=== What the task requires ===
In the abstract below, what is the name of the benchmark developed for fast large-scale behavior generation? Please answer in a few words.

=== Text block ===
▬▬▬▬▬▬

A SYSTEM FOR MORPHOLOGY-TASK GENERALIZATION VIA UNIFIED REPRESENTATION AND BEHAVIOR DIS-TILLATION

Abstract

The rise of generalist large-scale models in natural language and vision has made us expect that a massive data-driven approach could achieve broader generalization in other domains such as continuous control. In this work, we explore a method for learning a single policy that manipulates various forms of agents to solve various tasks by distilling a large amount of proficient behavioral data. In order to align input-output (IO) interface among multiple tasks and diverse agent morphologies while preserving essential 3D geometric relations, we introduce morphology-task graph, which treats observations, actions and goals/task in a unified graph representation. We also develop MxT-Bench for fast large-scale behavior generation, which supports procedural generation of diverse morphology-task combinations with a minimal blueprint and hardware-accelerated simulator. Through efficient representation and architecture selection on MxT-Bench, we find out that a morphology-task graph representation coupled with Transformer architecture improves the multi-task performances compared to other baselines including recent discrete tokenization, and provides better prior knowledge for zero-shot transfer or sample efficiency in downstream multi-task imitation learning. Our work suggests large diverse offline datasets, unified IO representation, and policy representation and architecture selection through supervised learning form a promising approach for studying and advancing morphology-task generalization 1 .

▬▬▬▬▬▬

=== Information supplied ===
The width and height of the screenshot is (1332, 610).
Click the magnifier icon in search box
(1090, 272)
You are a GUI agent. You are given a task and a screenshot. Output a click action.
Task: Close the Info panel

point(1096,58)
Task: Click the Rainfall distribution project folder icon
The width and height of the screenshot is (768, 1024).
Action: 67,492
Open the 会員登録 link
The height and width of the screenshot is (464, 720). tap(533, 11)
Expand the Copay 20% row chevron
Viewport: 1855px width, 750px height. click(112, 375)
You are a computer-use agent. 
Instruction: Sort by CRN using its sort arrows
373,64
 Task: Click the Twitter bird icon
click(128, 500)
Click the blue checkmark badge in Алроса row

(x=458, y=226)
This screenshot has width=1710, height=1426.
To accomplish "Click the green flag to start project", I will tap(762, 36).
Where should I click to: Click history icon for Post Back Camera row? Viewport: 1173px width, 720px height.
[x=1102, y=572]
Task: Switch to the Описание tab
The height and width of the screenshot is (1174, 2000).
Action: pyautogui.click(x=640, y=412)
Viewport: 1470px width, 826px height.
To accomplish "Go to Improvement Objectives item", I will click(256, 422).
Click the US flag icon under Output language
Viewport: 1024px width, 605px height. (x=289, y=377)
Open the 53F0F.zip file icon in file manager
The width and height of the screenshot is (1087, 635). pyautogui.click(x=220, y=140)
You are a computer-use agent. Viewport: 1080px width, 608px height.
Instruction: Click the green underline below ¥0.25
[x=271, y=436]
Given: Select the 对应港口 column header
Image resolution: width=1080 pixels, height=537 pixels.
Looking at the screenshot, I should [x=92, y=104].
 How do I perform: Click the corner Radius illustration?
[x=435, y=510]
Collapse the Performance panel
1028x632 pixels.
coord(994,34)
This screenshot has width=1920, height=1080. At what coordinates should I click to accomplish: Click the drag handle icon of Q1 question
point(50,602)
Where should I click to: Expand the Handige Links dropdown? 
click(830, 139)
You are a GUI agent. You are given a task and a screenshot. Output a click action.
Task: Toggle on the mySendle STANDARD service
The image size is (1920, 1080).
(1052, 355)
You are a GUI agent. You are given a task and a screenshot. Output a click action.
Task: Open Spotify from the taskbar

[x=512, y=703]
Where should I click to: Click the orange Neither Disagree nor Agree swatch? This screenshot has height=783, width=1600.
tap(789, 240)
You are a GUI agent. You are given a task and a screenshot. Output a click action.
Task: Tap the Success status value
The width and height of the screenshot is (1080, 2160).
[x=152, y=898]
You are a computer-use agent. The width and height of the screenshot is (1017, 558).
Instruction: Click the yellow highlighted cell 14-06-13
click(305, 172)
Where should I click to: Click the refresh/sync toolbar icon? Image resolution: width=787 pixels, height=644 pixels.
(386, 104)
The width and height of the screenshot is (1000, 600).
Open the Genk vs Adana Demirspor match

▬▬▬▬▬▬

=== Task answer ===
MxT-Bench